Semester(s) Offered: Varies
Credits: 2
Course Call Number: GAMES-UT 412
Prerequisite(s): Games 101
Horror Games covers the history, aesthetics, and cultural impact of horror games. The main emphasis is on horror video games, but it includes non-digital horror games as well. Students are exposed to seminal games in what came to be known as the “horror” and “survival horror” genres, such as Alone in the Dark, Resident Evil, Silent Hill, and Amnesia, tracing how their design aesthetics were formed via their relationship with horror fiction in the wider media landscape. This course is for students interested in the culture and evolution of video game aesthetics and who understand and value the practice of close reading and comparative analysis, the way a serious student would be expected to when studying the works of a painter.

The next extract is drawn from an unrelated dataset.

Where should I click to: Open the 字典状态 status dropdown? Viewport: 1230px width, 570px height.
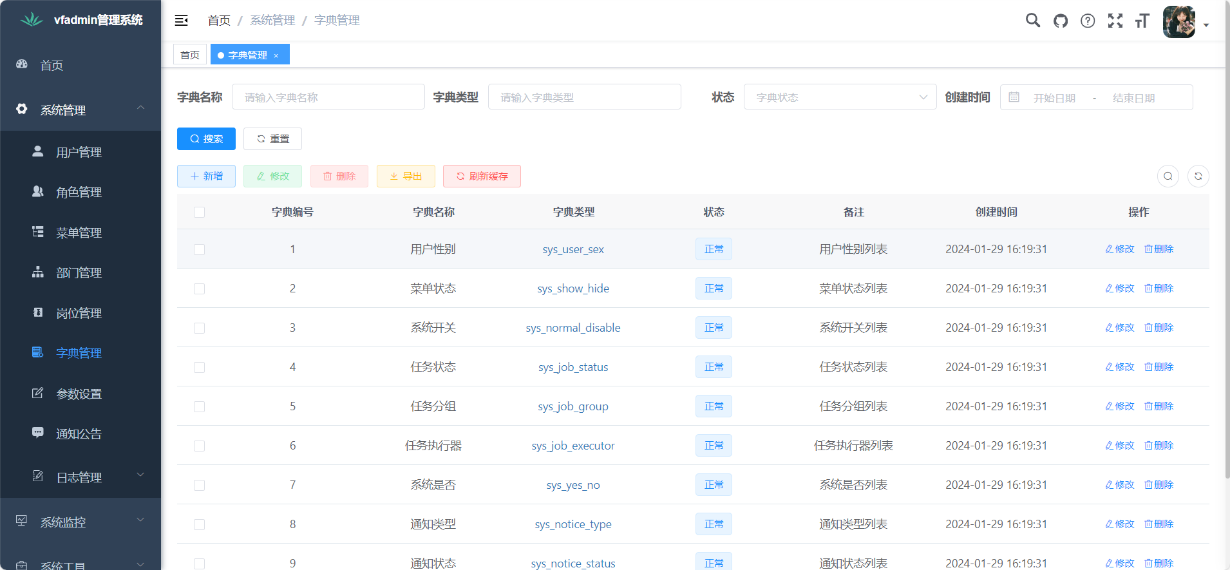[x=840, y=97]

This course will help the student:
1) Gain a deep understanding of the work and influence of a seminal game genre, the way one would for any other important genre or sub-genre in an art history context.
2) Foster a set of skills for historical and critical analysis that is culturally situated and which complicates the notion of sole authorship.
Upon completion of this course, the student will be expected to demonstrate the ability to:
1) Have a firm and encyclopedic understanding of the history, progression, and design aesthetics of horror games.
2) Have a nuanced, complex understanding of how cross-media adaptation results in unique game rules that, when combined with certain audio-visual atmosphere and themes, results in a game genre that is unusual for being both emotion-driven and explicitly in dialogue with the broader media entertainment landscape.
3) Be able to do a close reading of any video game, but be specifically adept of close reading horror games and their related variants.
*The prerequisite for this course: Games 101.